▶ The task: Please give the data again in full, precisely as it is written.
Content starts
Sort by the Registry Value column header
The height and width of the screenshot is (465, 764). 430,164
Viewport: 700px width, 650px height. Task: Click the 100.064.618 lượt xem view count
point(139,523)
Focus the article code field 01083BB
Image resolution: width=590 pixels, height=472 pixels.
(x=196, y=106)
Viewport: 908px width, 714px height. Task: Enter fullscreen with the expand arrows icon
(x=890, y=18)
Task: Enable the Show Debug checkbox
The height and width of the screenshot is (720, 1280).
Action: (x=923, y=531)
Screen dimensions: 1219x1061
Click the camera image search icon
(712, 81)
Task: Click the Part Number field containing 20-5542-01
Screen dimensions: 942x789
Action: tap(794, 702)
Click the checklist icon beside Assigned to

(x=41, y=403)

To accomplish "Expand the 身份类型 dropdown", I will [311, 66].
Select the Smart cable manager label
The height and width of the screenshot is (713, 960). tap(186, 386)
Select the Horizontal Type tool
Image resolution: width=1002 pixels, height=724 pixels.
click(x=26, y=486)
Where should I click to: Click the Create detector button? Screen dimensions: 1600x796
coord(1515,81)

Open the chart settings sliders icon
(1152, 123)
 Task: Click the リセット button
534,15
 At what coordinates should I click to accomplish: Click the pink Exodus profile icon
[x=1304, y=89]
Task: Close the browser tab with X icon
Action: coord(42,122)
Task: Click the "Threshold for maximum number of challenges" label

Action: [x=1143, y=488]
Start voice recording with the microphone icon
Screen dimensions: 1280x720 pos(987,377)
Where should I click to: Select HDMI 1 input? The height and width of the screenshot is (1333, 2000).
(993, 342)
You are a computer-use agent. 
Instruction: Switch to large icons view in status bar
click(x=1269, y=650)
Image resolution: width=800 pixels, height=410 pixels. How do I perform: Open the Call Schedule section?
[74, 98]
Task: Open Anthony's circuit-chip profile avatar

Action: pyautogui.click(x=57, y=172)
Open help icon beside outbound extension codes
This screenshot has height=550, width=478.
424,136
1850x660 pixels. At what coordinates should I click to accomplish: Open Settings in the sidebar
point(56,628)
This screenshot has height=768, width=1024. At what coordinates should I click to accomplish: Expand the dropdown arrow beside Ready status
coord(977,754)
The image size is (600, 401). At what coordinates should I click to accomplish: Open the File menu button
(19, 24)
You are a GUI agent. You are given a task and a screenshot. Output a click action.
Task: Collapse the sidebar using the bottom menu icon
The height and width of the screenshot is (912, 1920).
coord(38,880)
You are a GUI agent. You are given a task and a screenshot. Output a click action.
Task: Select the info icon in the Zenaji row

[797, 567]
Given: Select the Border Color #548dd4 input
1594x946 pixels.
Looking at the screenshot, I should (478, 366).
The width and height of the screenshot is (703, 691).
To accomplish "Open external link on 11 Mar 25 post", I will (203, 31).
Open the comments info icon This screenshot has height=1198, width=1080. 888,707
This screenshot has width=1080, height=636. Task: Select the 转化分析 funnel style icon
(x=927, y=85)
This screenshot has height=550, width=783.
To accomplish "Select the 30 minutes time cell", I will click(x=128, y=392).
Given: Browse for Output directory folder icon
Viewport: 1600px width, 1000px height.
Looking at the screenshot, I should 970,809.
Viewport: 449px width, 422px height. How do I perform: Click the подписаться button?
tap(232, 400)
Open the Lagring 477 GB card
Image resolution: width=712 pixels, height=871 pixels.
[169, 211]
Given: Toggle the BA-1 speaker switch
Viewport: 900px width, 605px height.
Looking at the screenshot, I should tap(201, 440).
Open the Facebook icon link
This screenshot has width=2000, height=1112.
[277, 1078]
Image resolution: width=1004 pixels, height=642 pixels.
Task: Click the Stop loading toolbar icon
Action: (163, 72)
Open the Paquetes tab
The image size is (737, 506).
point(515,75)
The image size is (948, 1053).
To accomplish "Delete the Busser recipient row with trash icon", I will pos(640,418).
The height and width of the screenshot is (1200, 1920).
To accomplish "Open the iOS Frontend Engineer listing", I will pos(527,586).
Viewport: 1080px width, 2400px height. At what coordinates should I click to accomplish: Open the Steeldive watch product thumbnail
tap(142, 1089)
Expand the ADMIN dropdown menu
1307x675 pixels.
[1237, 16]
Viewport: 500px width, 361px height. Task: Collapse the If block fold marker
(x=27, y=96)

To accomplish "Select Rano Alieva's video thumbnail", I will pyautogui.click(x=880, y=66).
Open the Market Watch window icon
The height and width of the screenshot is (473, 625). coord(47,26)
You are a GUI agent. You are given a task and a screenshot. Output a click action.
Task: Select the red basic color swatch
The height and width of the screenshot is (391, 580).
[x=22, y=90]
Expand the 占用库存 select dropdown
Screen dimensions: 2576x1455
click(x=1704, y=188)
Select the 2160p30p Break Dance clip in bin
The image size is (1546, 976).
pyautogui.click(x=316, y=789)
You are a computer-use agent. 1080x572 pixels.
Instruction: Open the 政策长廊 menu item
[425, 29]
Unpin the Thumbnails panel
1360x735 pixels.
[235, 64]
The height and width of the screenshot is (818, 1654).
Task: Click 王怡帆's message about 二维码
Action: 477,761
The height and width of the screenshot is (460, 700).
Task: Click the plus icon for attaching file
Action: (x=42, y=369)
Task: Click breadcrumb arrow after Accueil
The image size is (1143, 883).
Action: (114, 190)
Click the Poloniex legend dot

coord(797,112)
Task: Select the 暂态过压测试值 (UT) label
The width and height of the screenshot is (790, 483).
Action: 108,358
Content ends
▶ Your response:
Sort by the Registry Value column header
The height and width of the screenshot is (465, 764). 430,164
Viewport: 700px width, 650px height. Task: Click the 100.064.618 lượt xem view count
point(139,523)
Focus the article code field 01083BB
Image resolution: width=590 pixels, height=472 pixels.
(x=196, y=106)
Viewport: 908px width, 714px height. Task: Enter fullscreen with the expand arrows icon
(x=890, y=18)
Task: Enable the Show Debug checkbox
The height and width of the screenshot is (720, 1280).
Action: (x=923, y=531)
Screen dimensions: 1219x1061
Click the camera image search icon
(712, 81)
Task: Click the Part Number field containing 20-5542-01
Screen dimensions: 942x789
Action: tap(794, 702)
Click the checklist icon beside Assigned to

(x=41, y=403)

To accomplish "Expand the 身份类型 dropdown", I will [311, 66].
Select the Smart cable manager label
The height and width of the screenshot is (713, 960). tap(186, 386)
Select the Horizontal Type tool
Image resolution: width=1002 pixels, height=724 pixels.
click(x=26, y=486)
Where should I click to: Click the Create detector button? Screen dimensions: 1600x796
coord(1515,81)

Open the chart settings sliders icon
(1152, 123)
 Task: Click the リセット button
534,15
 At what coordinates should I click to accomplish: Click the pink Exodus profile icon
[x=1304, y=89]
Task: Close the browser tab with X icon
Action: coord(42,122)
Task: Click the "Threshold for maximum number of challenges" label

Action: [x=1143, y=488]
Start voice recording with the microphone icon
Screen dimensions: 1280x720 pos(987,377)
Where should I click to: Select HDMI 1 input? The height and width of the screenshot is (1333, 2000).
(993, 342)
You are a computer-use agent. 
Instruction: Switch to large icons view in status bar
click(x=1269, y=650)
Image resolution: width=800 pixels, height=410 pixels. How do I perform: Open the Call Schedule section?
[74, 98]
Task: Open Anthony's circuit-chip profile avatar

Action: pyautogui.click(x=57, y=172)
Open help icon beside outbound extension codes
This screenshot has height=550, width=478.
424,136
1850x660 pixels. At what coordinates should I click to accomplish: Open Settings in the sidebar
point(56,628)
This screenshot has height=768, width=1024. At what coordinates should I click to accomplish: Expand the dropdown arrow beside Ready status
coord(977,754)
The image size is (600, 401). At what coordinates should I click to accomplish: Open the File menu button
(19, 24)
You are a GUI agent. You are given a task and a screenshot. Output a click action.
Task: Collapse the sidebar using the bottom menu icon
The height and width of the screenshot is (912, 1920).
coord(38,880)
You are a GUI agent. You are given a task and a screenshot. Output a click action.
Task: Select the info icon in the Zenaji row

[797, 567]
Given: Select the Border Color #548dd4 input
1594x946 pixels.
Looking at the screenshot, I should (478, 366).
The width and height of the screenshot is (703, 691).
To accomplish "Open external link on 11 Mar 25 post", I will (203, 31).
Open the comments info icon This screenshot has height=1198, width=1080. 888,707
This screenshot has width=1080, height=636. Task: Select the 转化分析 funnel style icon
(x=927, y=85)
This screenshot has height=550, width=783.
To accomplish "Select the 30 minutes time cell", I will click(x=128, y=392).
Given: Browse for Output directory folder icon
Viewport: 1600px width, 1000px height.
Looking at the screenshot, I should 970,809.
Viewport: 449px width, 422px height. How do I perform: Click the подписаться button?
tap(232, 400)
Open the Lagring 477 GB card
Image resolution: width=712 pixels, height=871 pixels.
[169, 211]
Given: Toggle the BA-1 speaker switch
Viewport: 900px width, 605px height.
Looking at the screenshot, I should tap(201, 440).
Open the Facebook icon link
This screenshot has width=2000, height=1112.
[277, 1078]
Image resolution: width=1004 pixels, height=642 pixels.
Task: Click the Stop loading toolbar icon
Action: (163, 72)
Open the Paquetes tab
The image size is (737, 506).
point(515,75)
The image size is (948, 1053).
To accomplish "Delete the Busser recipient row with trash icon", I will pos(640,418).
The height and width of the screenshot is (1200, 1920).
To accomplish "Open the iOS Frontend Engineer listing", I will pos(527,586).
Viewport: 1080px width, 2400px height. At what coordinates should I click to accomplish: Open the Steeldive watch product thumbnail
tap(142, 1089)
Expand the ADMIN dropdown menu
1307x675 pixels.
[1237, 16]
Viewport: 500px width, 361px height. Task: Collapse the If block fold marker
(x=27, y=96)

To accomplish "Select Rano Alieva's video thumbnail", I will pyautogui.click(x=880, y=66).
Open the Market Watch window icon
The height and width of the screenshot is (473, 625). coord(47,26)
You are a GUI agent. You are given a task and a screenshot. Output a click action.
Task: Select the red basic color swatch
The height and width of the screenshot is (391, 580).
[x=22, y=90]
Expand the 占用库存 select dropdown
Screen dimensions: 2576x1455
click(x=1704, y=188)
Select the 2160p30p Break Dance clip in bin
The image size is (1546, 976).
pyautogui.click(x=316, y=789)
You are a computer-use agent. 1080x572 pixels.
Instruction: Open the 政策长廊 menu item
[425, 29]
Unpin the Thumbnails panel
1360x735 pixels.
[235, 64]
The height and width of the screenshot is (818, 1654).
Task: Click 王怡帆's message about 二维码
Action: 477,761
The height and width of the screenshot is (460, 700).
Task: Click the plus icon for attaching file
Action: (x=42, y=369)
Task: Click breadcrumb arrow after Accueil
The image size is (1143, 883).
Action: (114, 190)
Click the Poloniex legend dot

coord(797,112)
Task: Select the 暂态过压测试值 (UT) label
The width and height of the screenshot is (790, 483).
Action: 108,358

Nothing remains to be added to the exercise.